Among its other efforts, the program, known as PEPFAR, or the President’s Emergency Fund for AIDS Relief, supports initiatives that teach abstinence, reduction in sexual partners and delay in the first sexual experience. It’s intended to reduce the risk of HIV infection and also cut the number of teen pregnancies.
More than $1.4 billion has been invested in these programs since PEPFAR’s inception in 2004 to 2013, the study said. But an examination of the behavior of nearly 500,000 people in 22 countries failed to find any evidence that the education program had made any difference in changing behavior, the study found.
So the study suggested PEPFAR should shift funding to other initiatives that have shown more effectiveness.
“These results suggest that alternative funding priorities for HIV prevention may yield greater health benefits,” the study said. It was published in the journal Health Affairs. When published online, the study can be found at http://j.mp/pepfar1.
“Overall we were not able to detect any population-level benefit from this program,” Nathan Lo, a Stanford MD/PhD student and lead author of the study, said in a Stanford statement.
For example, the study found no evidence for a significant change in the age of first intercourse in countries with PEPFAR abstinence programs compared to those without them.
“Similarly, we were unable to detect an effect of PEPFAR abstinence and faithfulness funding upon the proportion of teenage pregnancy for people living in PEPFAR-funded countries,” the study stated.

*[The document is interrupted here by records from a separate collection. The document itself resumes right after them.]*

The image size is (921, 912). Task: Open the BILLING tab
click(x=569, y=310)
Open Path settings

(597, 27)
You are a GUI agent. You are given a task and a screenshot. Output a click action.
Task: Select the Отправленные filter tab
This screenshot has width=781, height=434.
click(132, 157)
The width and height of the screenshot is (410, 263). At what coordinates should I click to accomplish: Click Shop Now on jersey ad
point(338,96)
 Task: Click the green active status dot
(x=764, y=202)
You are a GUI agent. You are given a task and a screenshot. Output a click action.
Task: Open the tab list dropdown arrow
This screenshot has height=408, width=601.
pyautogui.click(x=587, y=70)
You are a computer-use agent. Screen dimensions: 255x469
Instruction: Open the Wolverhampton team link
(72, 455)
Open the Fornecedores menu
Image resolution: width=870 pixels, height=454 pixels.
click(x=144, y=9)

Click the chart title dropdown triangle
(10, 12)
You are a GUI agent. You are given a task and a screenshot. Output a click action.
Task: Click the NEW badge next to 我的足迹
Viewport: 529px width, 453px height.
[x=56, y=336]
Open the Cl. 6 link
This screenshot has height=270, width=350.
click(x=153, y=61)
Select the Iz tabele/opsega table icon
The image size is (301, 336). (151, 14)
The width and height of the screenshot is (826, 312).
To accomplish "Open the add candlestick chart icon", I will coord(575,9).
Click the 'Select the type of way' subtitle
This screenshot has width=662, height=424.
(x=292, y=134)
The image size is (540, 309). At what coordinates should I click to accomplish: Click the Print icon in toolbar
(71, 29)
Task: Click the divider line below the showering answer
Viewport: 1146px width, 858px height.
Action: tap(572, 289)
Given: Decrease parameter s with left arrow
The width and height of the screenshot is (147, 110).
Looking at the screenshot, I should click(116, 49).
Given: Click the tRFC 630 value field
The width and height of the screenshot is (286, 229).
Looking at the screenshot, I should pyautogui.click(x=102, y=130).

PEPFAR said that it responds to science in pursuing its mission of curbing HIV transmission.
“To fulfill this mission, PEPFAR has continually evolved its approach to, and investments in, HIV prevention based on the latest scientific evidence and lessons learned from applying this evidence in programs,” the PEPFAR statement said.
“Current prevention science demonstrates that a combination package of evidence-based behavioral, biomedical, and structural prevention interventions, tailored to the populations and geographic areas with the greatest burden, is most effective in addressing the epidemic.”
The researchers credited PEPFAR with receiving their findings with an open mind.
Some of PEPFAR’s programs have had great success. For example, a 2012 study published in JAMA found PEPFAR’s activities were associated with saving about 740,000 adult lives from 2004 to 2008 in the geographical areas it was most active.
PEPFAR was originally mandated to spend one-third of its prevention funding on abstinence efforts when it was formed in 2004 under the presidency of George W. Bush. President Barack Obama eliminated the requirement after he assumed office in 2009. However, some funding has continued to go to these programs.
Abstinence and fidelity funding fell to $67 million in 2012 and $45 million in 2013, the study said. Researchers say the program should go further and consider phase it out entirely in favor of other initiatives.
“While PEPFAR’s present commitments to abstinence and faithfulness programs are smaller than its historical support for them, recent funding remains substantial,” the study stated. “Investing in prevention programs with established records of effectiveness could promote population health improvements.”
Eran Bendavid, an author of the JAMA article and the new study, said in the Stanford statement that behavior-changing efforts need to do more than generate public awareness.
“Changing sexual behavior is not an easy thing,” Bendavid said. “These are very personal decisions. When individuals make decisions about sex, they are not typically thinking about the billboard they may have seen or the guy who came by the village and said they should wait until marriage. Behavioral change is much more complicated than that.”
Stanford medical student Anita Lowe was also a co-author of the study.
The study was funded by the Doris Duke Charitable Foundation and Stanford’s Center on the Demography and Economics of Health and Aging. Stanford’s Department of Medicine also supported the work.